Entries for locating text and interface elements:
=-=-=-=-=

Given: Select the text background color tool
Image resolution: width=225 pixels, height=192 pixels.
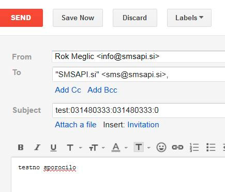Looking at the screenshot, I should click(x=139, y=147).
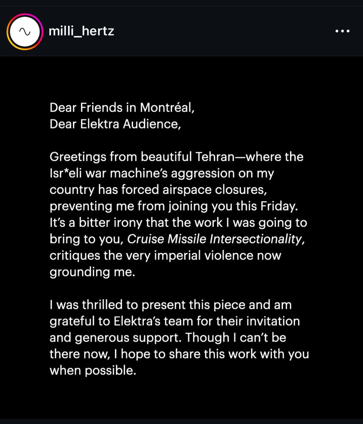Open the three-dot more options menu

342,31

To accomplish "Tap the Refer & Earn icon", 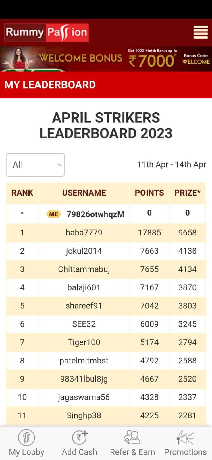I will (x=132, y=438).

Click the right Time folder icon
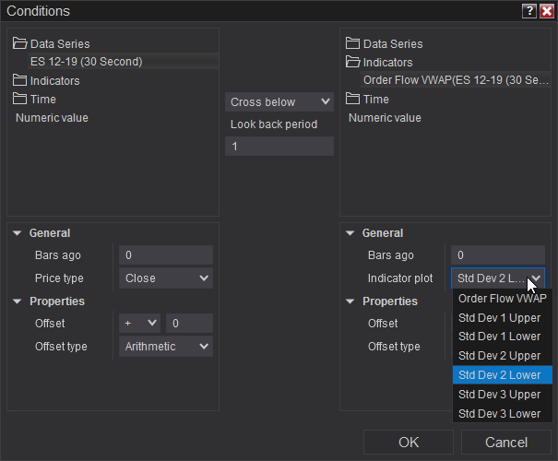pos(352,99)
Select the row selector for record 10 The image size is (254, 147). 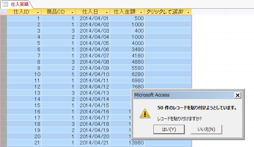[3, 74]
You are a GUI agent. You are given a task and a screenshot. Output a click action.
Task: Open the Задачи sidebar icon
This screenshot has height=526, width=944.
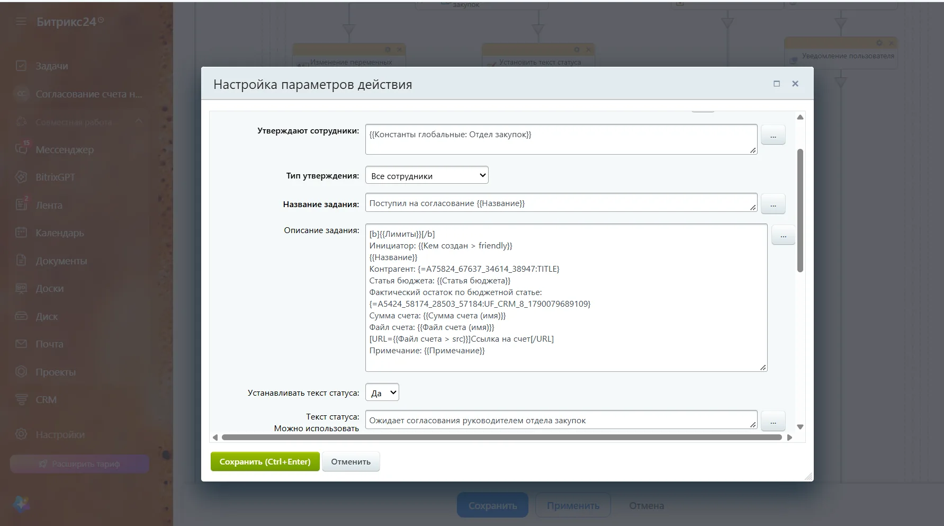coord(21,66)
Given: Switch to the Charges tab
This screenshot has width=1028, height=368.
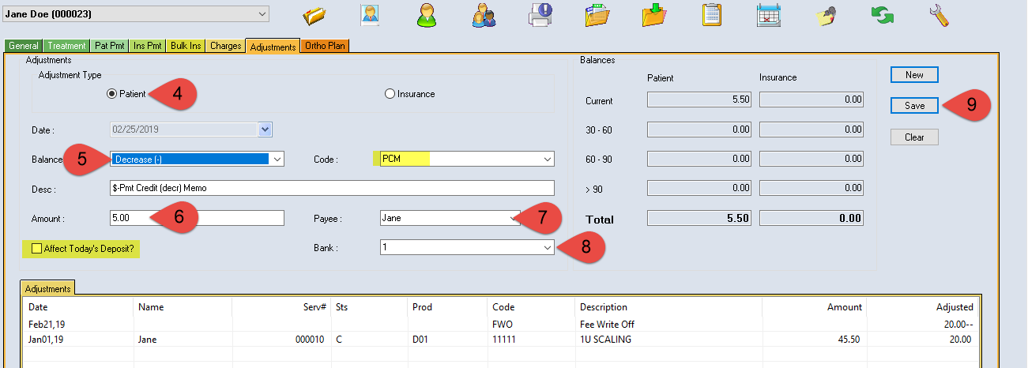Looking at the screenshot, I should (x=225, y=47).
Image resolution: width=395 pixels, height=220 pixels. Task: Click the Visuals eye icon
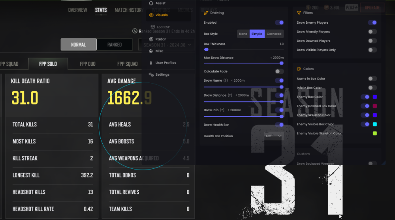[x=151, y=15]
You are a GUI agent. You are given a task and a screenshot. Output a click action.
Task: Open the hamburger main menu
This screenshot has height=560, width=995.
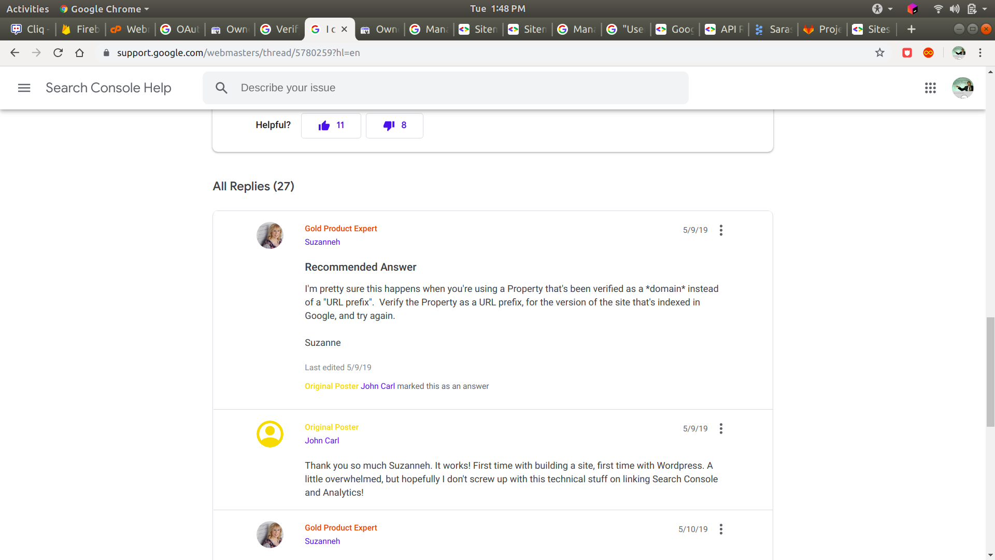tap(24, 88)
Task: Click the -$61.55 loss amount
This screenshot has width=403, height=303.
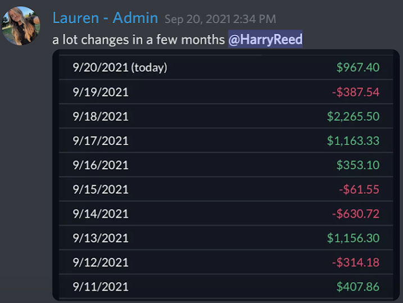Action: pos(359,189)
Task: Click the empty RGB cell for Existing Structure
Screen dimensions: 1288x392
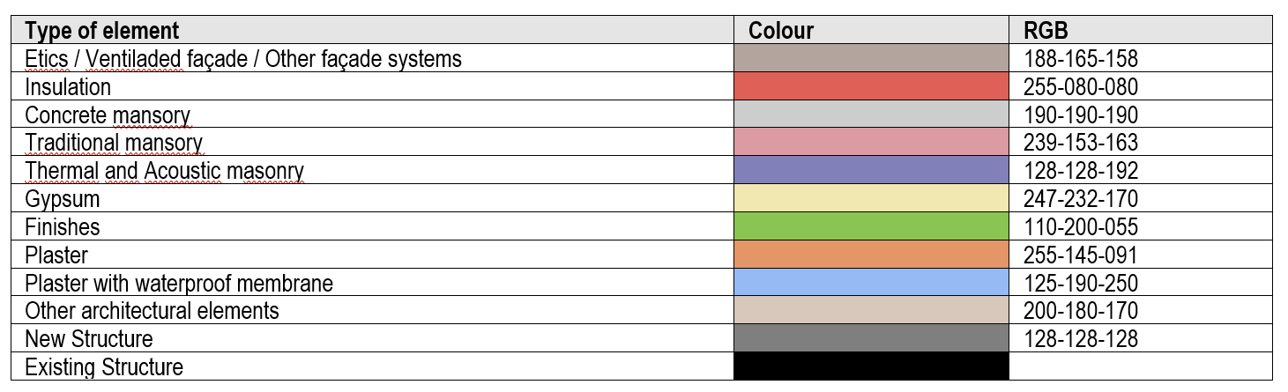Action: pos(1141,366)
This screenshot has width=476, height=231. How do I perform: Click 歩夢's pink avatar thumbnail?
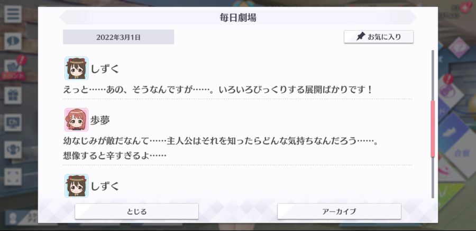coord(77,120)
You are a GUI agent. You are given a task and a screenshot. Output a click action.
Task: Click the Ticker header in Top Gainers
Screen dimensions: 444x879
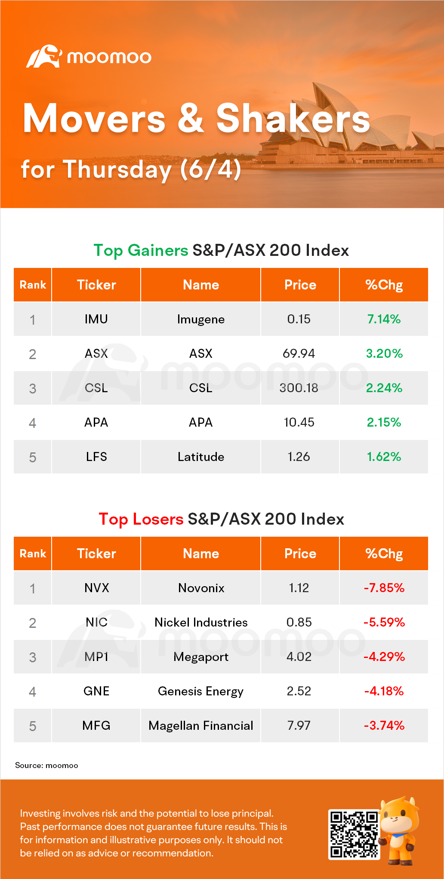[96, 285]
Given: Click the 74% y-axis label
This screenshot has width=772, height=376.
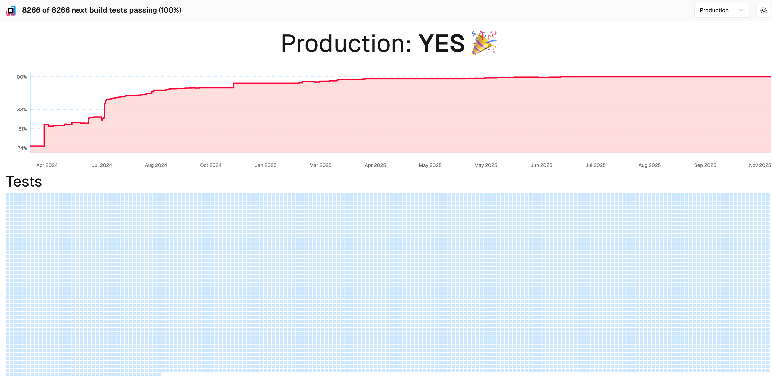Looking at the screenshot, I should (x=22, y=148).
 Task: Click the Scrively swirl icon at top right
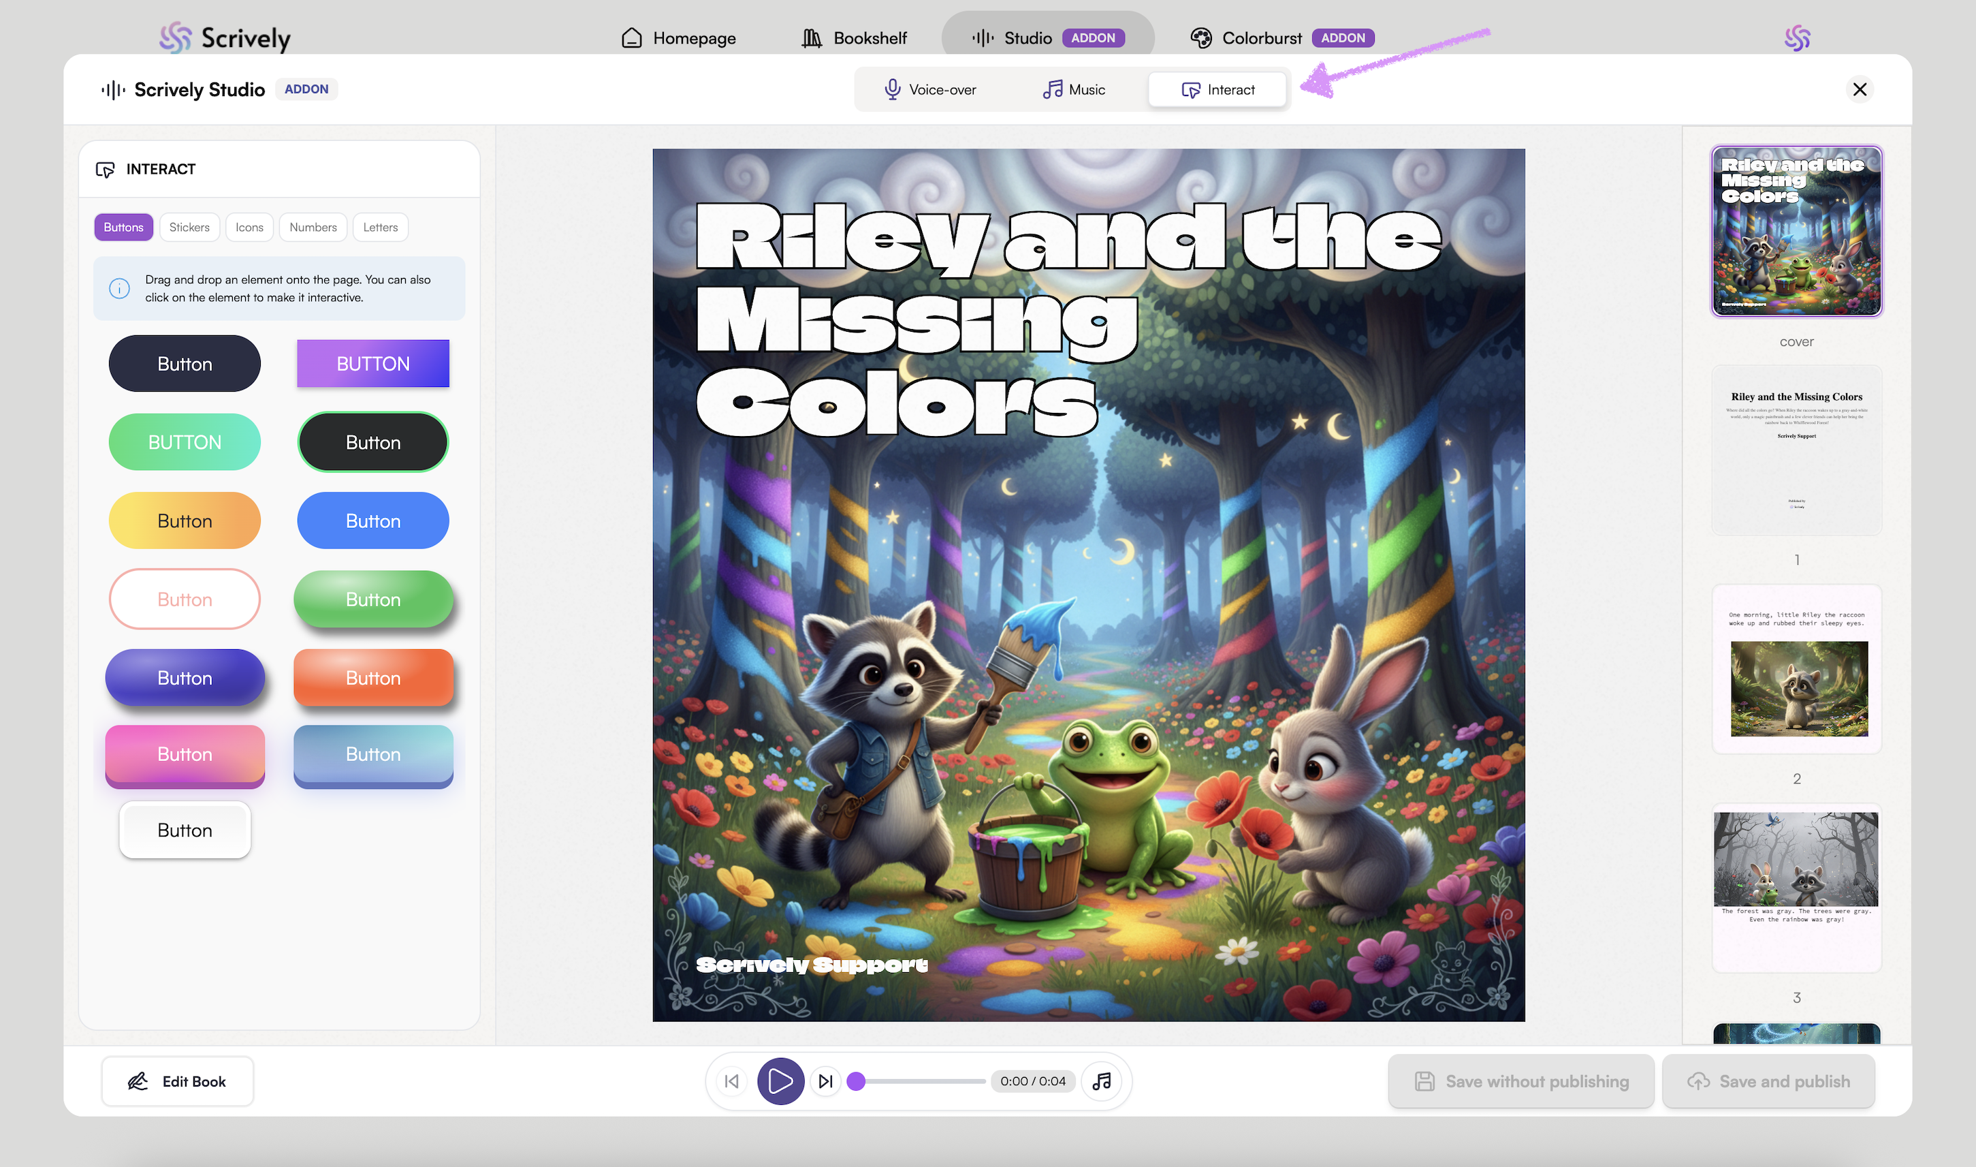(x=1797, y=38)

=-=-=-=-=

*Work instructions*. Reproduce verbatim the lines of the listing starting with the line that contains "Image resolution: width=395" and continuing through the end of the listing, both ends included. Omit the pictures from the output.

*Exercise solution*.
Image resolution: width=395 pixels, height=220 pixels. Task: Click the Visuals eye icon
[x=151, y=15]
You are a GUI agent. You are given a task and a screenshot. Output a click action.
Task: Open the hamburger main menu
This screenshot has height=560, width=995.
tap(24, 88)
Task: Click the -$61.55 loss amount
This screenshot has width=403, height=303.
Action: pos(359,189)
Task: Click the empty RGB cell for Existing Structure
Screen dimensions: 1288x392
Action: pos(1141,366)
This screenshot has width=476, height=231. How do I perform: Click 歩夢's pink avatar thumbnail?
coord(77,120)
You are a GUI agent. You are given a task and a screenshot. Output a click action.
Task: Click the Ticker header in Top Gainers
Screen dimensions: 444x879
[96, 285]
Given: Click the 74% y-axis label
This screenshot has width=772, height=376.
Looking at the screenshot, I should (x=22, y=148).
 Task: Click the Scrively swirl icon at top right
(x=1797, y=38)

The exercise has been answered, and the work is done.